Source records Block Start
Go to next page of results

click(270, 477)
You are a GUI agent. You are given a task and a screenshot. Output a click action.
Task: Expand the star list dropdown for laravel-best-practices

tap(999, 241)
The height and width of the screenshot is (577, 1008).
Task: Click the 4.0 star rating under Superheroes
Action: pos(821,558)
Source records Block End
## [Task prompt]
In your reply, restate every entry exactly.

## [Response]
Go to next page of results

click(270, 477)
You are a GUI agent. You are given a task and a screenshot. Output a click action.
Task: Expand the star list dropdown for laravel-best-practices

tap(999, 241)
The height and width of the screenshot is (577, 1008).
Task: Click the 4.0 star rating under Superheroes
Action: pos(821,558)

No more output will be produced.